Yes, that OAKLAND. Oakland formed me, mothered me, made me, made me CATHOLIC. Oakland is, to me, the New Orleans of California minus Mardi Gras, the French Quarter, the mystique, a recent football championship, and natural and man-made disasters (unless murdering one’s neighbors is factored in.)
Wendy and I have the SAINTS/VIKINGS game on. We’ve only visited NOLA once, a month before Katrina. It was lovely, lovely like Jack London Square in Oakland only a whole city. A month later, NOLA was 9/11 all over again. But, like Pogo, it took a while to recognize that the aggravating enemy wasn’t trained terrorist pilots, but the enemy was “US.”
New Orleans has weighed upon my mind, and I suspect most of our minds, for these last five years. I’m happy for the Saints and the saints. I have wanted to return and take the trolley to Treme and the Ninth Ward. I don’t even know if the trolley goes there.
When AOZ posted that the Chant Intensive would be held in NOLA this January, I didn’t have a moment to share that info with my better half. We were in the midst of effecting the first Solemn Vespers (Sept.8, Nativity of the BVM) at our parish in at least 40 years. But, when I told Wendy tonight about the Intensive, she decided she had to attend. My beloved wife, lyric soprano who is gifted with a voice beyond measure, wants the torture (kidding) of the Turk for twelve hours a day in NEW ORLEANS! We’ll be there. I may be the director/composer of the family, but she is the voice and the accountant! She scored a 94 on an insane, one day Notary exam in the “state” that is known as California. This opera woman wants to freakin’ chant. Got it?

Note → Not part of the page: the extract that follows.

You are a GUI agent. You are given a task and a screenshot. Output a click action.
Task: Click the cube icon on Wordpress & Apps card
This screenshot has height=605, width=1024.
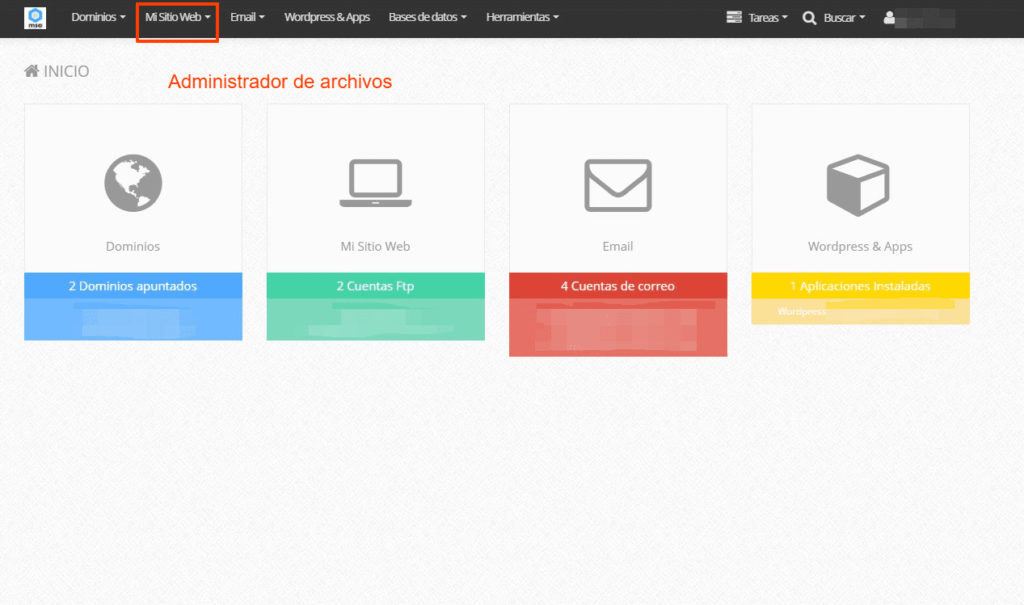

But I’ve done an intensive. I’ve jokingly, haltingly recalled it as akin to doing another Masters. It wasn’t easy for me. Fifty brains in the room, mine the smallest! But I have the “diploma” on my office wall, it meant that much to me. So, I’ll accompany my crusading wife, but I’ll go to New Orleans with another attitude. The first time was Pre-Katrina; second will be post-Katrina/BP.
There’s been a lot in the media five years after Katrina, and the summer of unending oil. I don’t know what to expect of me as I accompany my wife to NOLA this January. But I have to see and feel that what CMAA represents with the Intensive resonates in concert with our Matthew 25 mandatum.
There is little surety in this musing. But, there must be a tangible, visceral connection with G’s slogan, “Save the Liturgy, Save the world,” that is represented by the trials New Orleans has endured in this new century. And I hope to find it.